Nuno Ramos de
Almeida – Jornal i, opinião
A Suécia parecia o
paraíso. A revolta dos jovens desempregados, pobres e imigrantes queimou mais
que dezenas de carros, provou que o sonho europeu está a arder
Sabe-se pouco sobre
ele: tinha 68 anos, emigrou para a Suécia em 1975. Era casado com uma
finlandesa. Foi morto a tiro, em sua casa, pela polícia sueca. Segundo as
autoridades, foi abatido porque, depois de arrombada a porta de sua casa,
tentou agredir um agente com um objecto cortante. A família tem outra versão: o
homem tinha sido agredido por um gangue, horas antes, quando passava na rua com
a mulher. No momento em que a polícia lhe arrombou a porta, defendeu-se,
convencido de que era o bando que lhe invadia a casa.
Do que não há
dúvidas é que Lenine Relvas Martins era português e morreu abatido em
Estocolmo.
Os arredores da
capital nórdica ficaram a ferro e fogo. Jovens queimaram carros e atacaram
polícias e veículos dos bombeiros. Parece que a idílica Suécia está mais perto
dos negros policiais nórdicos que da bucólica imagem do paraíso que os media passam
sobre ela.
A 20 minutos do
centro de Estocolmo, o bairro de Husby é maioritariamente habitado por
imigrantes de primeira, segunda e terceira geração. Depois de dez anos de
governo de direita, o desemprego é aí muito superior ao dos dormitórios da
classe média. Muitos jovens - os jornais falam em 20% - nem estudam nem
trabalham. Para eles, o presente parece não ter futuro. Um jovem respondeu ao
jornalista do "El País" que, "se as mãos não têm livros,
enchem-se de pedras". As carcaças ardidas dos carros demonstram que a
utopia sueca está em chamas.
Se o desespero já
existe num país em que o desemprego nos bairros periféricos é de cerca de 9%, o
que será nos países da periferia europeia, em que ele já passou há muito os
20%?
A violência de rua
não expressa uma alternativa de sociedade, mas mostra claramente que esta
sociedade já não é alternativa para ninguém. As suas saídas possíveis são
apenas a destruição sem sentido ou encontrar um caminho para uma nova
sociedade.
A violência por si
própria é apenas um sintoma de que chegámos a um beco sem saída, mas não dá um
sentido.
Há muitos anos,
outro Lenine refugiou-se, na vizinha Finlândia, para escapar à repressão que se
abateu sobre os bolcheviques depois dum conjunto de greves operárias em Julho
de 1917. Aí ficou refugiado, disfarçado, com a barba rapada e uma peruca, até
às vésperas da Revolução de Outubro. Na localidade de Kuokalla (fronteira da
Finlândia) acabou de redigir o seu manuscrito "O Estado e a
Revolução", aí defendendo que "o Estado representativo moderno é um
instrumento de exploração do trabalho assalariado pelo capital.
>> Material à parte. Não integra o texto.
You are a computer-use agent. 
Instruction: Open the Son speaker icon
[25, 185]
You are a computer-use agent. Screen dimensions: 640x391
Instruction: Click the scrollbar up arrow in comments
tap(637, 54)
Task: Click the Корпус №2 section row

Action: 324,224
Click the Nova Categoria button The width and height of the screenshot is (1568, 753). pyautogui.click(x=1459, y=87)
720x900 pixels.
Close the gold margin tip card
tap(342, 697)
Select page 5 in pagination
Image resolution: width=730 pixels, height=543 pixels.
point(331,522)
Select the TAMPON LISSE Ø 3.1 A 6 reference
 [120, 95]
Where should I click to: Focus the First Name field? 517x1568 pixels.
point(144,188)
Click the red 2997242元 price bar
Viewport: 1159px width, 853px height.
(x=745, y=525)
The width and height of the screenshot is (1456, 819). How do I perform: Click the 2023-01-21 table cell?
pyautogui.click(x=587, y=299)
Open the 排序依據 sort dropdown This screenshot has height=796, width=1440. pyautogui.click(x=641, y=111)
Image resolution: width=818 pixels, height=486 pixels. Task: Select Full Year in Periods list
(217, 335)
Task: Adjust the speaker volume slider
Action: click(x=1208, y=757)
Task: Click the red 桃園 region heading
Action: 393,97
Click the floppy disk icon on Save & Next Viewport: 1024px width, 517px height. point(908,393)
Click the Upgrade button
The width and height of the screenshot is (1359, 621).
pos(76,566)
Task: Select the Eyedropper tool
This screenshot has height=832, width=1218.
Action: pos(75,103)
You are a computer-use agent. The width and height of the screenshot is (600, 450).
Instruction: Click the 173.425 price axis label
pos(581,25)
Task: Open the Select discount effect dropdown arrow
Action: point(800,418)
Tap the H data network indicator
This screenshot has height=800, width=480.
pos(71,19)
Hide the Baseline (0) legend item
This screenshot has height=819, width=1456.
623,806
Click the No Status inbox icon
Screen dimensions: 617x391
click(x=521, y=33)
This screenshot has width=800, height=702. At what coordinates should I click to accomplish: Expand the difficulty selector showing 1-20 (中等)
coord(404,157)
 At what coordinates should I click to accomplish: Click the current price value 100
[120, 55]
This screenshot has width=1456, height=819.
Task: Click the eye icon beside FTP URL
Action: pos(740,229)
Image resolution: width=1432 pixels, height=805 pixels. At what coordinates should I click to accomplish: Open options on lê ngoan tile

Há, no entanto,
períodos excepcionais em que as classes em luta atingem tal equilíbrio de forças
que o poder público adquire, momentaneamente, certa independência em relação às
mesmas e se torna uma espécie de árbitro entre elas". Essas aparências
dissipam-se quando se atingem momentos de crise, como a nossa, e verifica-se
que os governos não são iguais para todos e que a sua lógica é a de garantir e
reforçar os privilégios de uma minoria. Como diria Lenine, o Estado deixa de
conseguir dar a ilusão de ser árbitro para mostrar a sua verdadeira face de
instrumento de dominação.
Chegamos a esta
situação com um sistema económico que privilegiou o capital financeiro em
detrimento do produtivo e que apostou nos activos especulativos em vez dos
investimentos de longo prazo.
A inversão desta
lógica exige dar poder à maioria das pessoas. Mais que uma mudança cosmética, é
preciso uma ruptura democrática que permita dar-lhes voz. Para isso, é preciso
um longo e duro caminho. Não é apenas uma questão de eleições ou de governo, é
uma questão de criar uma nova sociedade.
No próximo dia 1 de
Junho vão sair à rua, em dez países da Europa, milhares de pessoas contra a
troika. Serão ainda poucos para mudar a Europa, mas terão dado um passo
importante na luta por um continente mais justo. Até porque a falta de futuro
existe do Atlântico aos Urais e uma resposta verdadeira passa por dar poder e
esperança às pessoas que cá vivem. E isso só pode ser feito em conjunto.